Today, computer-aided engineering (CAE) is standard in any industry that uses design software to develop new products or to create new features for existing products. CAE allows
engineers to perform simulations of a product’s physical properties quickly by eliminating the need to build a physical prototype. Virtually all industries are using CAE in product development processes, including: automotive, aerospace,plant engineering, electronics, energy, and consumer goods.
Simulating with CAE takes only a few hours at most, compared to the days or weeks it would
require to build a physical prototype. Products that can be test simulated range from extremely small components inside electronic devices or machine parts, to very big and complex structures such as race cars, bridges, skyscrapers, or even power plants.
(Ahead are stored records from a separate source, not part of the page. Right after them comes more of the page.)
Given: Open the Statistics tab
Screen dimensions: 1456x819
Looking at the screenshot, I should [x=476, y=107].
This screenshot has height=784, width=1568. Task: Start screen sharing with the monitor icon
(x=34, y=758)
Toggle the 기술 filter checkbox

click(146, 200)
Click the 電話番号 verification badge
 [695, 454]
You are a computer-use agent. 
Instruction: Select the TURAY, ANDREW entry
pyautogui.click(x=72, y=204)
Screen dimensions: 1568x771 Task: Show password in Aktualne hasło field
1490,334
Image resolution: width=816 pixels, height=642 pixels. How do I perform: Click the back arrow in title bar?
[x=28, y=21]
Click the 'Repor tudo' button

Engineers need simulation models to quickly and accurately ensure the effective functioning
of a product in all environments and at different periods of time in a product’s lifecycle. However, realistically simulating a product’s complex geometries and testing those in all conditions requires an immense amount of computing power.
CAE simulations require storing and processing large amounts of data, and this is only possible
with “clusters” or groups of really powerful high performance and reliable computers connected through high speed communication channels. Modern simulation tools, software as a service (SaaS) solvers, and cloud computing, have removed barriers to streamlining the difficult endeavor of CAE. Engineers can now leverage the power and speed of high performance computing (HPC) in the cloud to speed up the standard CAE workflow and significantly reduce the cost and time required for each design iteration cycle.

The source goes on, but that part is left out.